**Document excerpt:**
□ □ □ □

Reputation: 1443
Assume I have a document which uses Unicode in tag names, as for example <año>2012</año>
.
When I use etree from lxml to parse such a document, I have no problems, the tree is correctly built. But when (for debugging purposes) I try to print some elements, I get an exception about a failed attempt to encode as ASCII some unicode char.
Is not a problem of terminal configuration or bad encoding of the file, since I can print without problem the name of the node (.tag
), which contains the same unicode char. Apparently the problem is caused by the "stringification" of the Element object, which assumes that the tag names are aways plain ascii.
The following code shows the problem (and also shows that it is not a file/terminal/encoding problem).
# coding: utf-8
from lxml import etree
doc = """<?xml version="1.0" encoding="utf-8"?>
<año>2012</año>
"""
x = etree.fromstring(doc) # No problem
print x.tag # No problem
print x # Exception
Running the above script in a terminal with a properly defined LC_CTYPE, produces the following output:
año
Traceback (most recent call last):
File "procesar.py", line 8, in <module>
print x
UnicodeEncodeError: 'ascii' codec can't encode character u'\xf1' in position 10: ordinal not in range(128)

□ □ □ □

**Exercise data:**
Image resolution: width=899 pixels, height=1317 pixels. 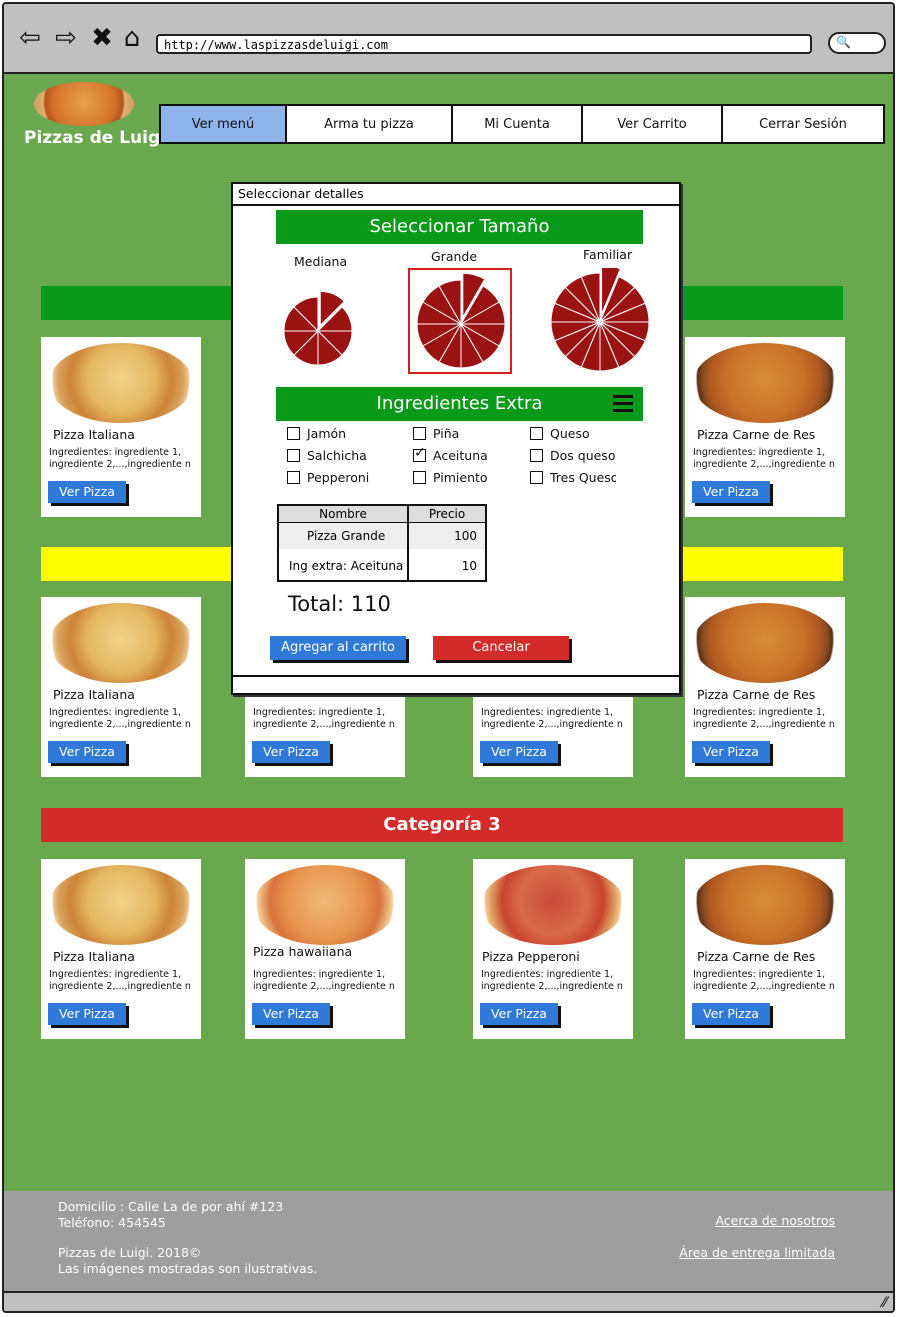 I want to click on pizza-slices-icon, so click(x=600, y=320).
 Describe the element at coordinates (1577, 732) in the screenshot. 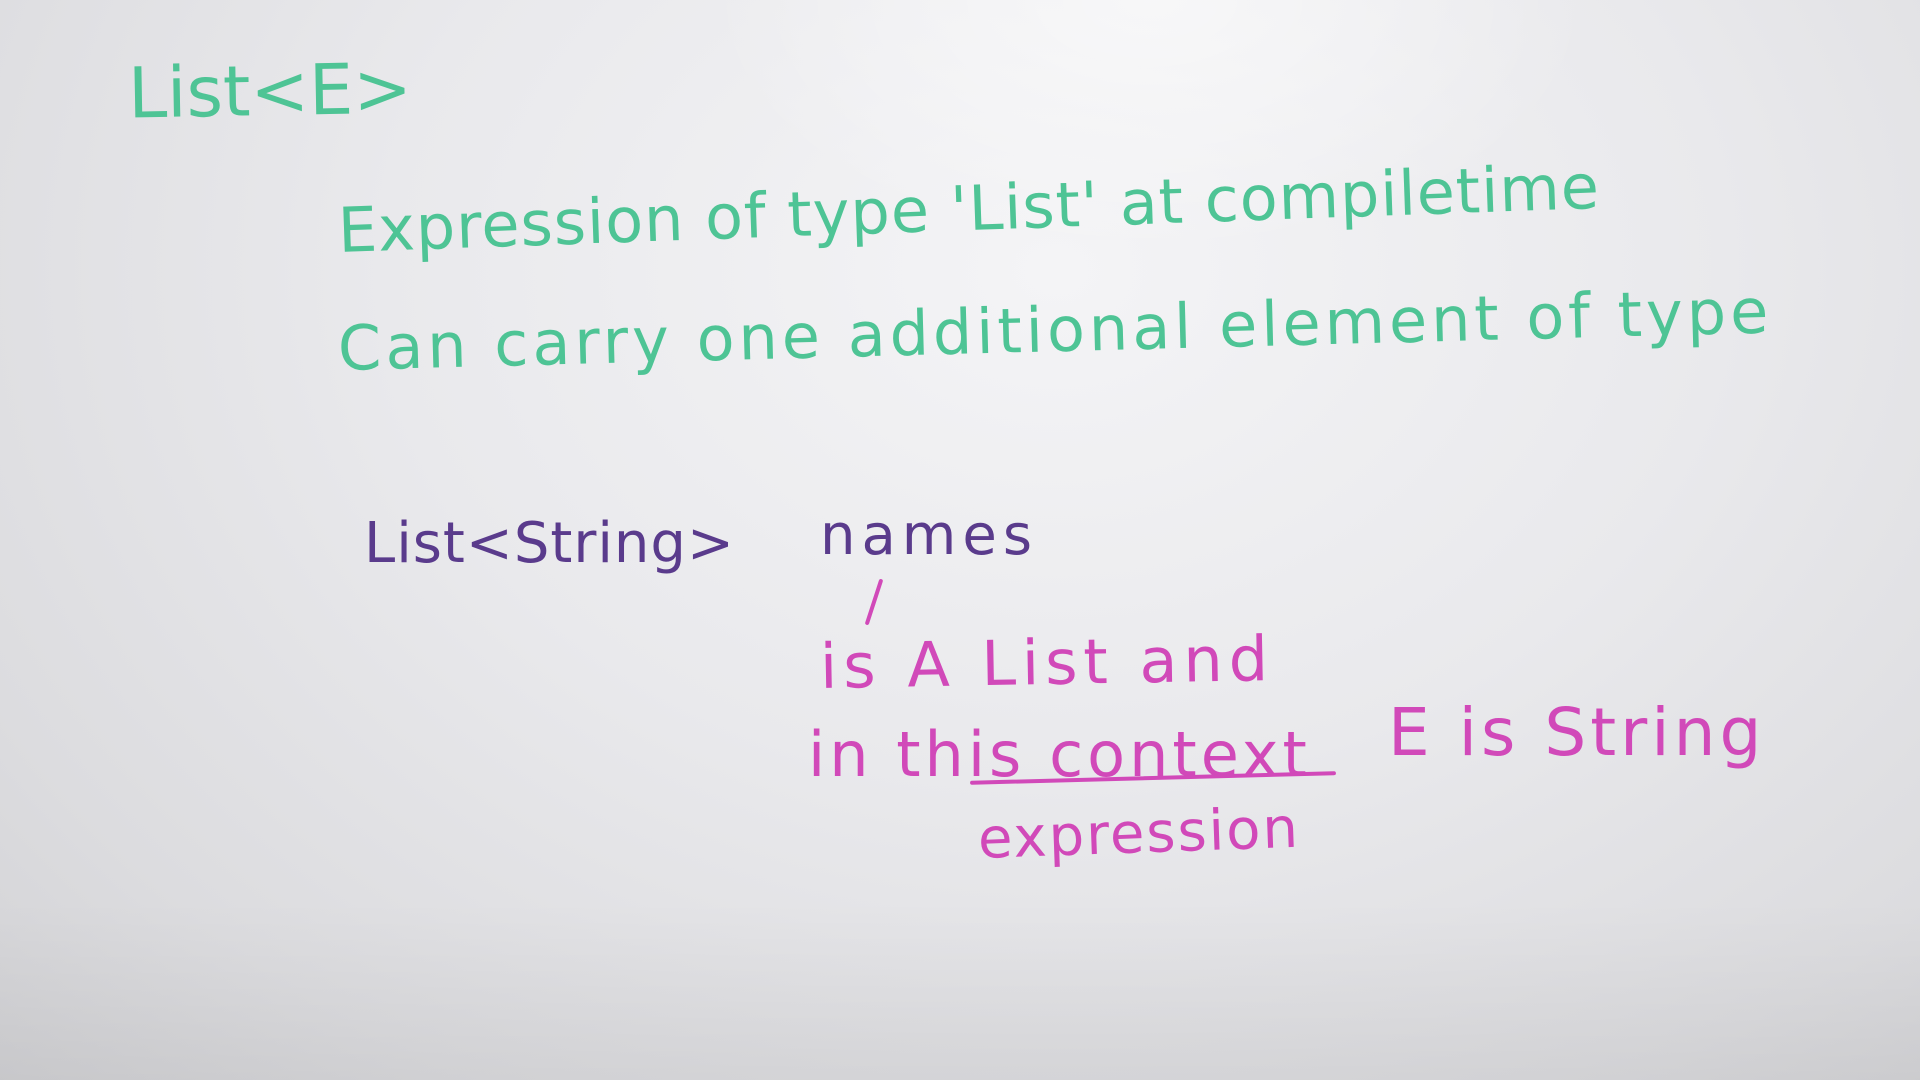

□ □ □ □

**Problem set:**
**A.** According to the post about lxml and Unicode tag names, what does the author believe is causing the exception?
**B.** In the post about lxml and Unicode tag names, switch "document" to "file" and write out the passage starting with "Reputation: 1443" and going on through "aways plain ascii.".
**C.** Continue the post about lxml and Unicode tag names from the point where it stops.

**Answers to the exercises:**
**A.** The stringification of the Element object, which assumes that tag names are always plain ASCII.

**B.**
Reputation: 1443
Assume I have a file which uses Unicode in tag names, as for example <año>2012</año>
.
When I use etree from lxml to parse such a file, I have no problems, the tree is correctly built. But when (for debugging purposes) I try to print some elements, I get an exception about a failed attempt to encode as ASCII some unicode char.
Is not a problem of terminal configuration or bad encoding of the file, since I can print without problem the name of the node (.tag
), which contains the same unicode char. Apparently the problem is caused by the "stringification" of the Element object, which assumes that the tag names are aways plain ascii.

**C.**
Note how print x.tag
outputs correctly año
. Shouldn't print x
produce something like <Element año at b7d26eb4>
?
Is this a known problem? Any ideas about workarounds?
Upvotes: 2
Views: 1414
Reputation: 12946
You have to transform unicode strings into byte strings before output
Try:
print unicode(x).encode('utf8')
quoting the unicode function:
For objects which provide a __unicode__() method, it will call this method without arguments to create a Unicode string. For all other objects, the 8-bit string version or representation is requested and then converted to a Unicode string using the codec for the default encoding in 'strict' mode.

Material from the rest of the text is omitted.